The sociocultural framework around healthcare needs to change. It may be called the Healthcare system but it is often perceived as the sickness system. Aside from vaccinations, we often only visit the doctor when things go wrong. We wait until we're in pain, vomiting uncontrollably, bleeding profusely or unable to function as well as usual to drive ourselves (often dangerously) to the doctor or hospital. Suggestions of a check up are all to often met with 'but I'll catch a cold from someone in the clinic!' or 'but I'm too busy for that' rather than an understanding that an hour in the GP's office could save days or months of hassle down the track. Glaucoma, which can cause irreversible blindness, is preventable but has no symptoms until some vision is lost. Forever.  High blood pressure can present with stroke or heart attack.  While human nature (and Australian culture) may convince us that 'if it ain't broke, don't bother fixing it' that shouldn't mean we neglect check ups.

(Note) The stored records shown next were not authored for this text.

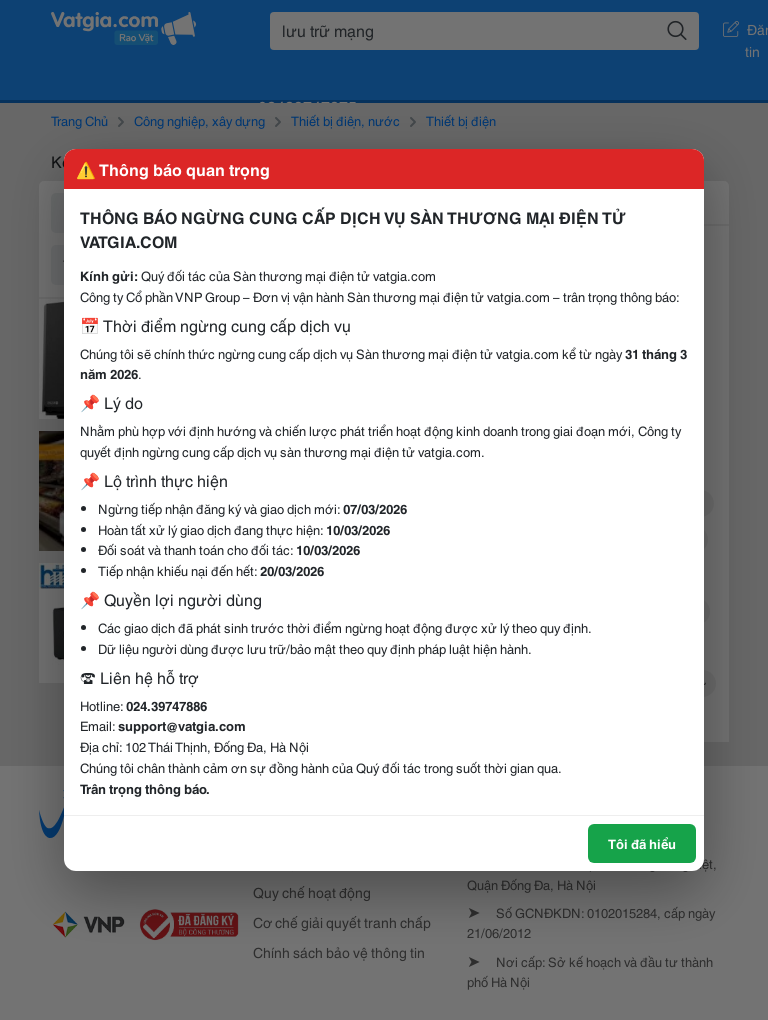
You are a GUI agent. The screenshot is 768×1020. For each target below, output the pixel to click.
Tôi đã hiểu (642, 843)
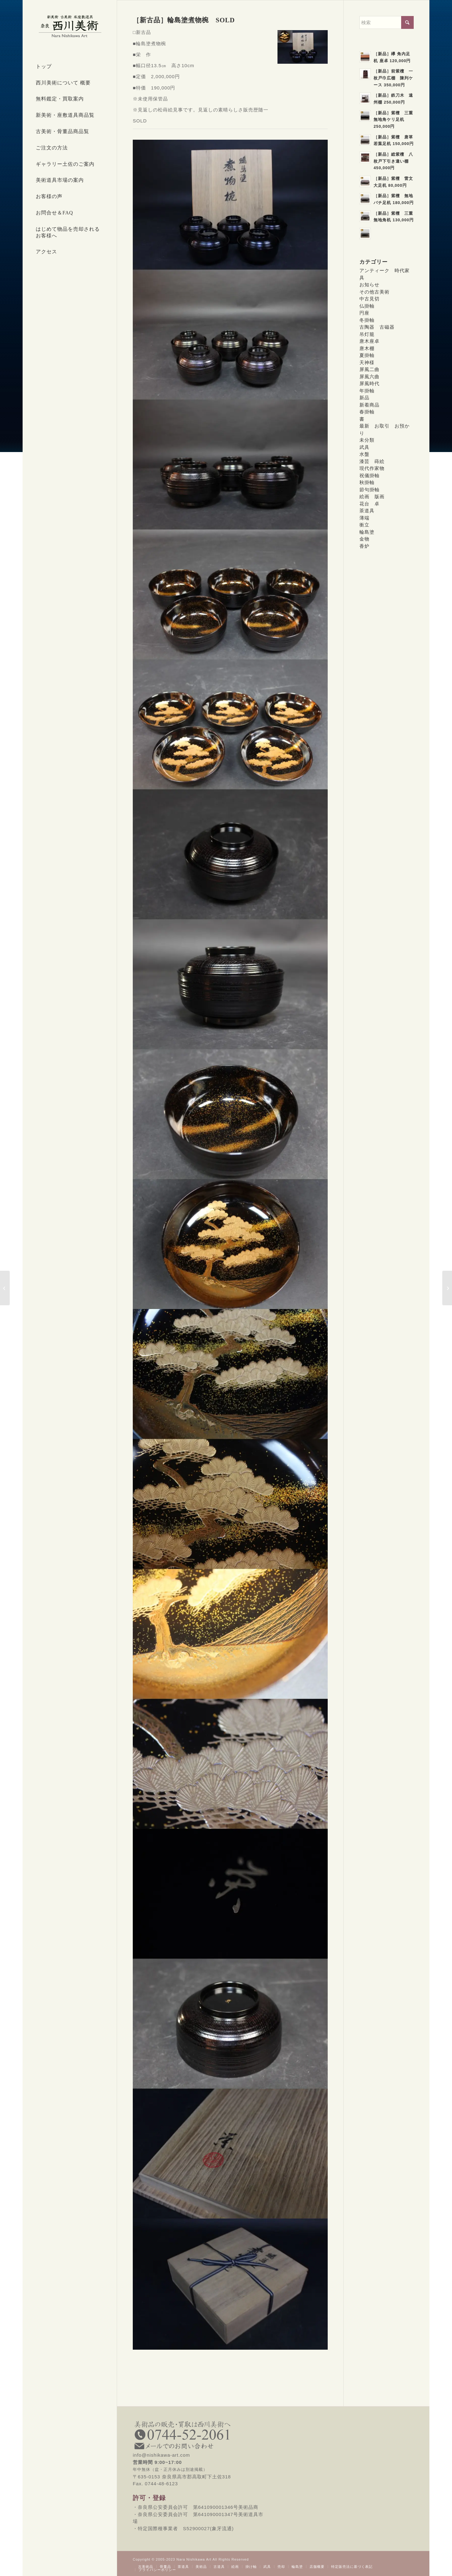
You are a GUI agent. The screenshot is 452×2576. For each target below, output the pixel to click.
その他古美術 (374, 291)
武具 (364, 447)
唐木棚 (366, 348)
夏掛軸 (366, 355)
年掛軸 (366, 390)
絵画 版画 (372, 496)
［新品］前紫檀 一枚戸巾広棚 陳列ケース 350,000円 (393, 78)
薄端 (364, 517)
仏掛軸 (366, 306)
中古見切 (369, 298)
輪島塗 (366, 532)
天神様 (366, 362)
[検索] (386, 22)
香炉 (364, 546)
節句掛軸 (369, 489)
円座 (364, 312)
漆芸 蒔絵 (372, 461)
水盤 (364, 454)
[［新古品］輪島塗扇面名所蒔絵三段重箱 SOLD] (447, 1288)
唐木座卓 (369, 341)
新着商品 (369, 404)
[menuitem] (70, 67)
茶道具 (366, 510)
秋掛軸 (366, 482)
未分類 (366, 440)
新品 (364, 397)
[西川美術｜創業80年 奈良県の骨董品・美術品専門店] (69, 26)
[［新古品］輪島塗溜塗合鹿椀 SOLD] (5, 1288)
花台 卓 (369, 503)
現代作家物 (372, 468)
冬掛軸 (366, 320)
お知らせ (369, 284)
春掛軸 (366, 411)
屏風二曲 (369, 369)
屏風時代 (369, 383)
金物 (364, 539)
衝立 (364, 524)
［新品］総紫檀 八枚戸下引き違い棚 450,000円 (393, 161)
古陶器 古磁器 (377, 327)
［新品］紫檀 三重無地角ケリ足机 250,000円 (393, 119)
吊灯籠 (366, 334)
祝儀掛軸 (369, 475)
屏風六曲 (369, 376)
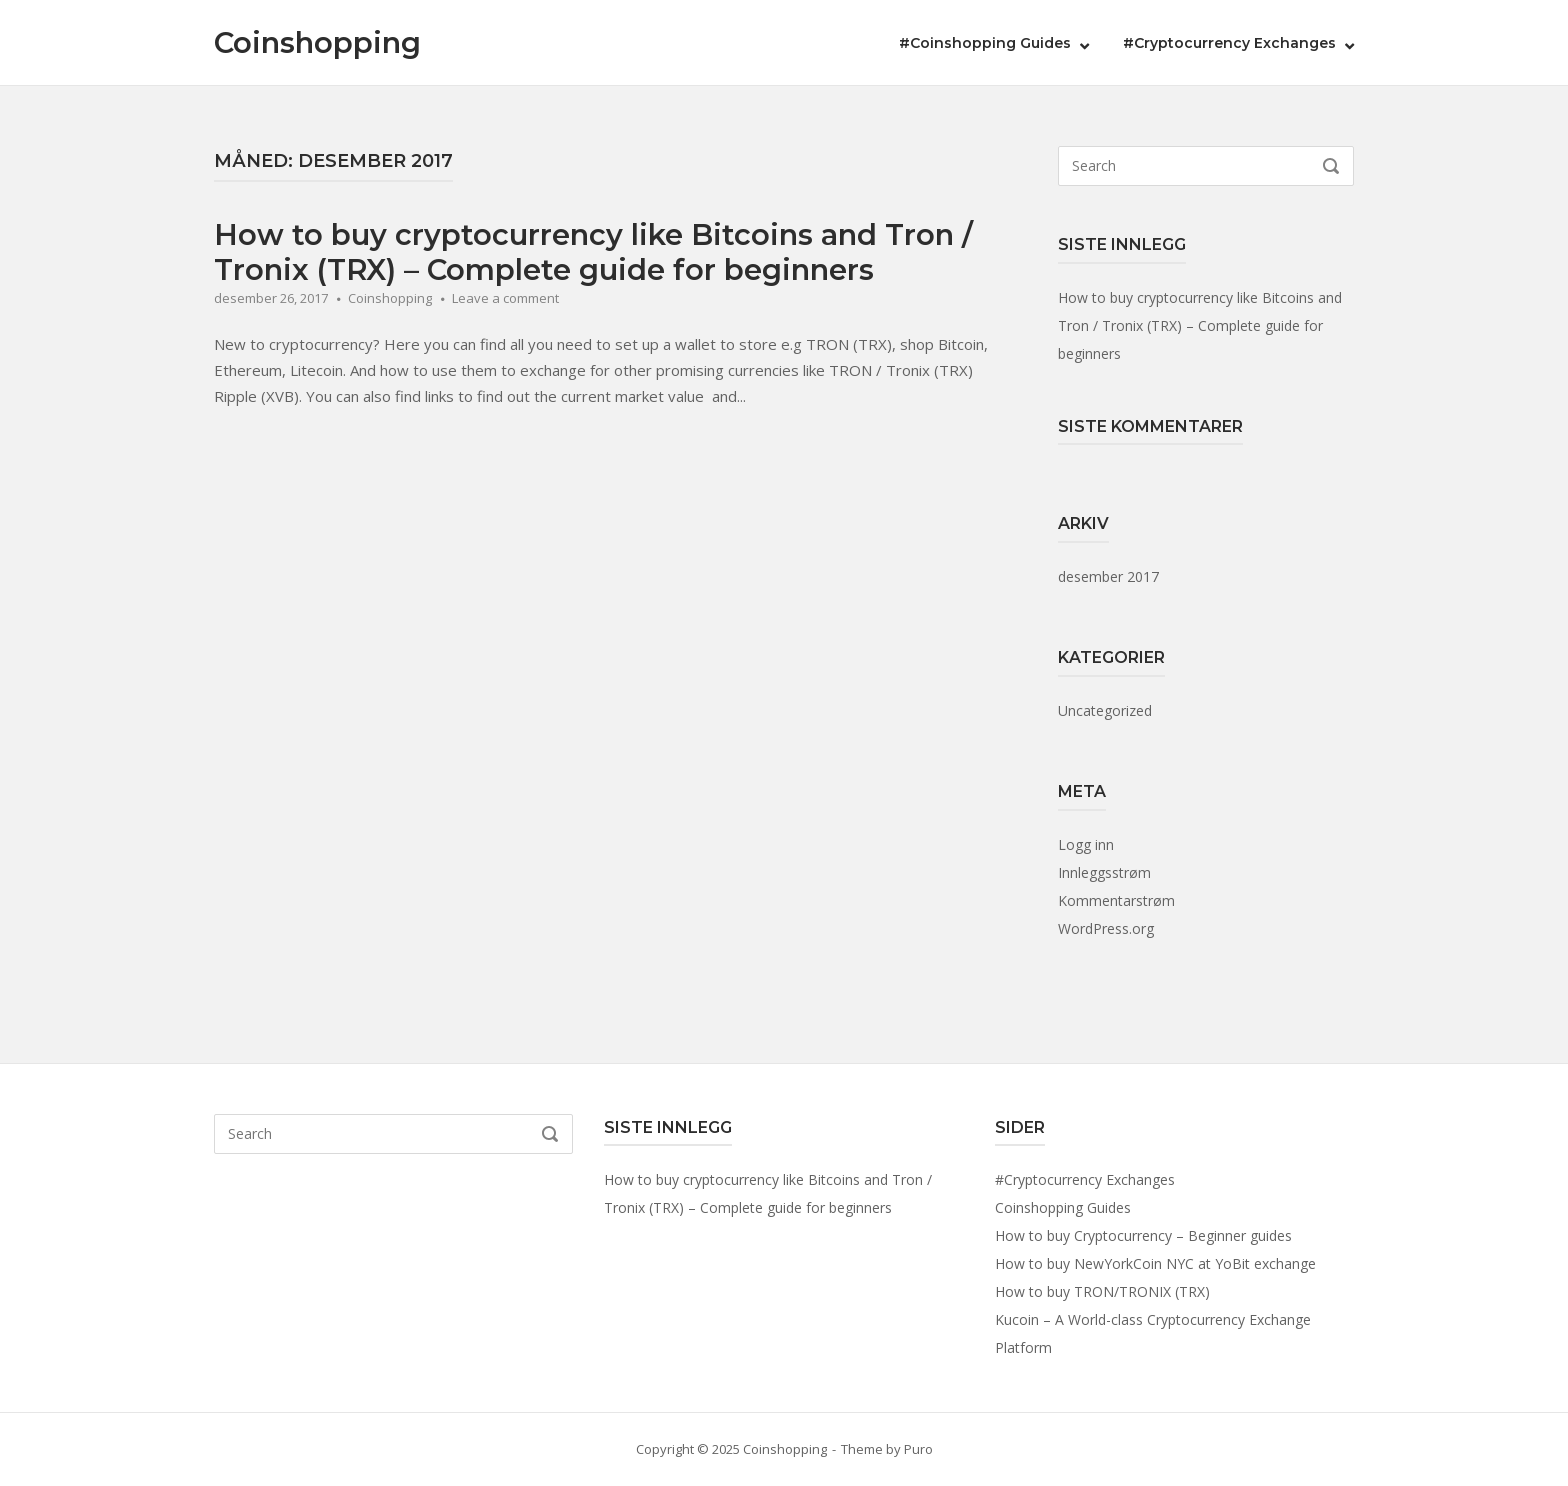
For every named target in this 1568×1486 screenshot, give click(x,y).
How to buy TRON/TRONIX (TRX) (1102, 1291)
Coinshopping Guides (1063, 1207)
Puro (918, 1449)
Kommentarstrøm (1116, 900)
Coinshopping (317, 42)
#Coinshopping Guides (985, 43)
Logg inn (1086, 844)
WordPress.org (1106, 928)
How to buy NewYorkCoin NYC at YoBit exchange (1155, 1263)
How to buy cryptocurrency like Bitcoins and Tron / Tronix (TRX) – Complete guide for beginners (593, 252)
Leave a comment (505, 298)
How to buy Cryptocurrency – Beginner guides (1143, 1235)
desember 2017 (1108, 576)
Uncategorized (1105, 710)
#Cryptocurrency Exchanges (1229, 43)
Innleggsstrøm (1104, 872)
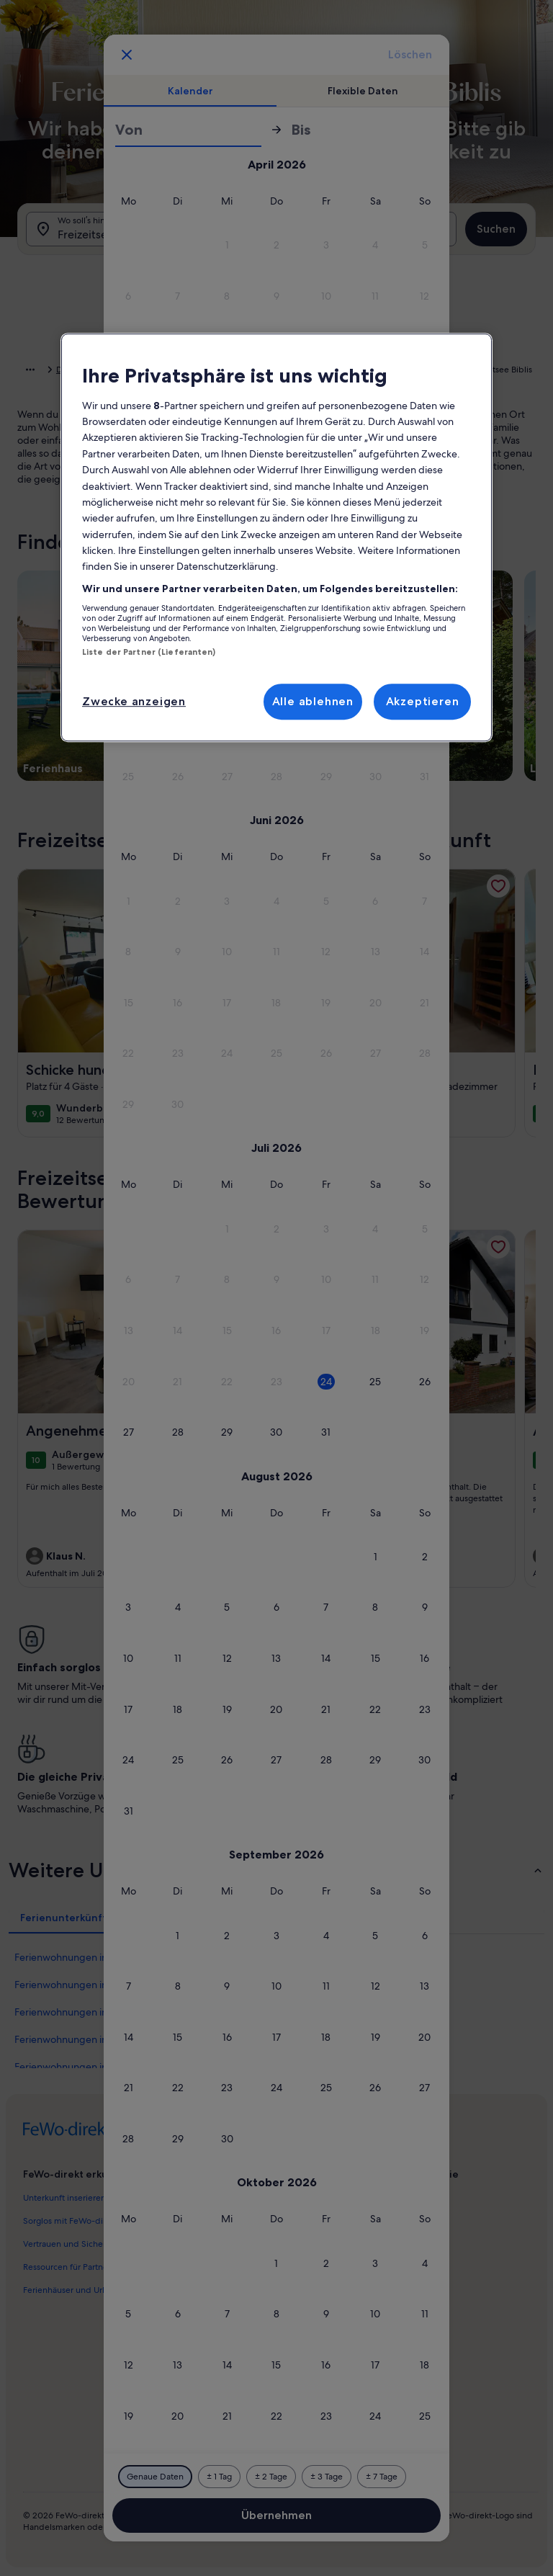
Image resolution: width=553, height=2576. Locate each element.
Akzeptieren (422, 701)
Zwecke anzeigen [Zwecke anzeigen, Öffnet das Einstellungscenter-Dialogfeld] (134, 701)
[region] (276, 538)
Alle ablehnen (313, 701)
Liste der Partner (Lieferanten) (149, 653)
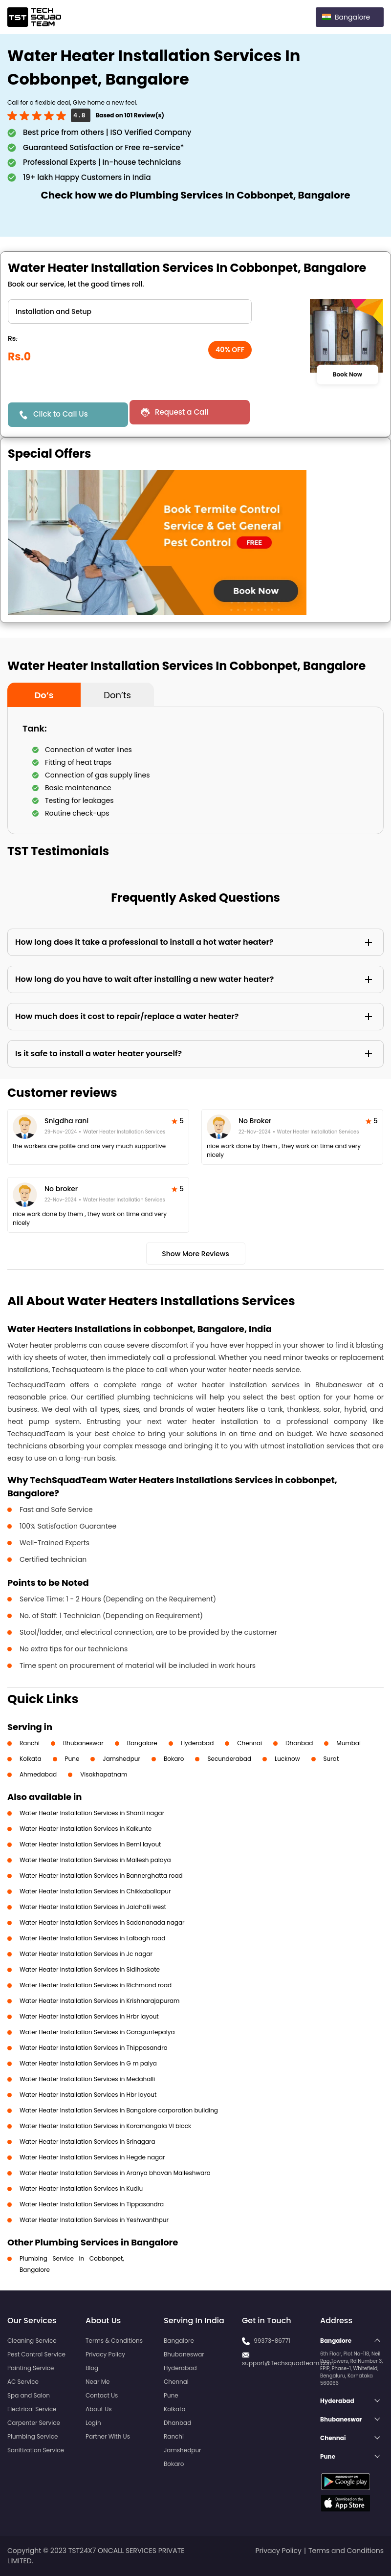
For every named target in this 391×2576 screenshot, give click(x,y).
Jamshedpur (121, 1758)
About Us (99, 2409)
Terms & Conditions (114, 2340)
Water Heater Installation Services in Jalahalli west (93, 1907)
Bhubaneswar (83, 1743)
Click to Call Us (60, 414)
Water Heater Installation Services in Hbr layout (88, 2094)
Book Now (347, 374)
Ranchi (30, 1743)
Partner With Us (108, 2436)
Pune (72, 1758)
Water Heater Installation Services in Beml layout (90, 1844)
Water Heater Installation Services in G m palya (88, 2063)
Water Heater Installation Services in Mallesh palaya (95, 1860)
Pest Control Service (36, 2354)
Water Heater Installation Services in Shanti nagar (92, 1813)
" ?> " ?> (130, 311)
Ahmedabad (38, 1774)
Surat (331, 1758)
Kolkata (31, 1758)
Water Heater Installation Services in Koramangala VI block (105, 2126)
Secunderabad (229, 1758)
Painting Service (30, 2368)
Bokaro (174, 1758)
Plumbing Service (32, 2436)
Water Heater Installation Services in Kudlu (81, 2188)
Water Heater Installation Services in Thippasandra (94, 2047)
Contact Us (102, 2395)
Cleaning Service (32, 2340)
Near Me (97, 2381)
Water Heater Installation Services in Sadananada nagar (102, 1922)
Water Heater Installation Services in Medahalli (87, 2079)
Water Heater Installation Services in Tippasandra (92, 2204)
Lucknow (287, 1758)
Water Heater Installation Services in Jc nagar (86, 1954)
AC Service (23, 2381)
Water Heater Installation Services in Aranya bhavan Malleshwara (115, 2173)
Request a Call (181, 412)
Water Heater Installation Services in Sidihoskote (90, 1969)
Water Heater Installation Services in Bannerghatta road (101, 1875)
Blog (92, 2368)
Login (93, 2423)
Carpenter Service (33, 2423)
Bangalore (142, 1743)
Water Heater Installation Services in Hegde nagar (92, 2157)
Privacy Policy (105, 2354)
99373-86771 (272, 2340)
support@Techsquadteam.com (288, 2363)
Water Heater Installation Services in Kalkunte (86, 1828)
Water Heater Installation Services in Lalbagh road (92, 1938)
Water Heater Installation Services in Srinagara (87, 2141)
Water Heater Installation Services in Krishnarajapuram (99, 2001)
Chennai (249, 1743)
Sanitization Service (35, 2450)
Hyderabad (197, 1743)
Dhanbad (299, 1743)
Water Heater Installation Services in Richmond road (96, 1985)
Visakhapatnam (103, 1774)
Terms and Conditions (346, 2550)
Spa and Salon (28, 2395)
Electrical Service (32, 2409)
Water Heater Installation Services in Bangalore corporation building (119, 2110)
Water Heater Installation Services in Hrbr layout (89, 2016)
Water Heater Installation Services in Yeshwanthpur (94, 2220)
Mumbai (348, 1743)
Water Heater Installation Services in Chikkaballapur (95, 1891)
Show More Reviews (195, 1254)
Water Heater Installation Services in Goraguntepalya (97, 2032)
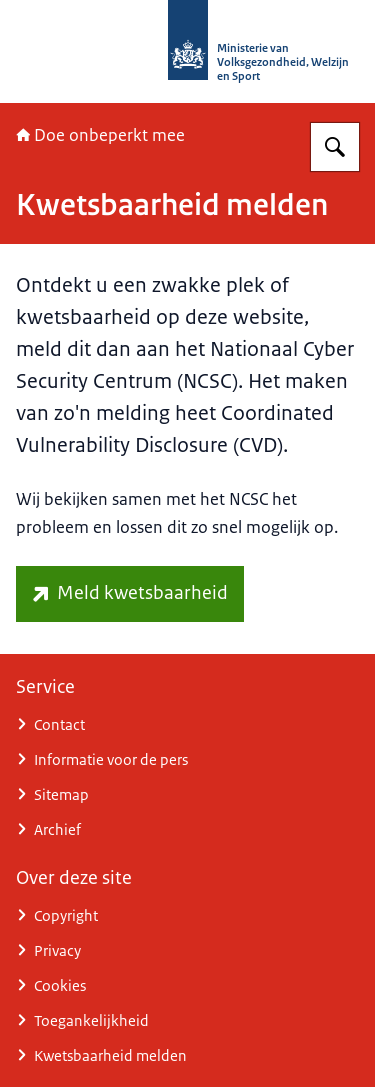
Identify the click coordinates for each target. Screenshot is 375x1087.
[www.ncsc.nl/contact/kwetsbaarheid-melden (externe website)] (130, 594)
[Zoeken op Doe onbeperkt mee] (335, 147)
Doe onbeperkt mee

So what can we do as a community change the perception of health and reduce costs?

Step 1:
Somewhat counter-intuitively, we need to reduce the 'medicalization' of health and 'pathologizing' conditions.  One of my friends, Dr Steven Tucker, says that no-one knows how to lose weight but everyone knows how to put it on. In order to reduce our waistlines, we simply need to avoid doing the things that increase our girth. There's no magical solution, it's (for the most part), healthy eating and exercise with indulgences in moderation should maintain healthy body sizes. Quitting smoking needn't be medically managed - it is possible to quit on your own. Numerous health conditions can be managed simply with some guidance from your GP.

Step 2:
Visit your doctor frequently - you should be able to spare an hour once a year to say hello. Even if you are a healthcare professional yourself.

Step 3:
Innovate, innovate, innovate. Global collaborations can introduce new ideas from across the seas, reducing device costs and providing out-of-the-square solutions to problems facing clinics in other parts of the world. Combining our expertise and data, we can all be a part of the solution.

Step 4:
Educate. Take an active role in your health, teach your children about basic health and give them ownership of their future. Take ahold of your own. Make sure it's holistic. Listen to health messages and make sure that the health messages going to the community are understandable.

Aim high for lower costs in a better healthcare world.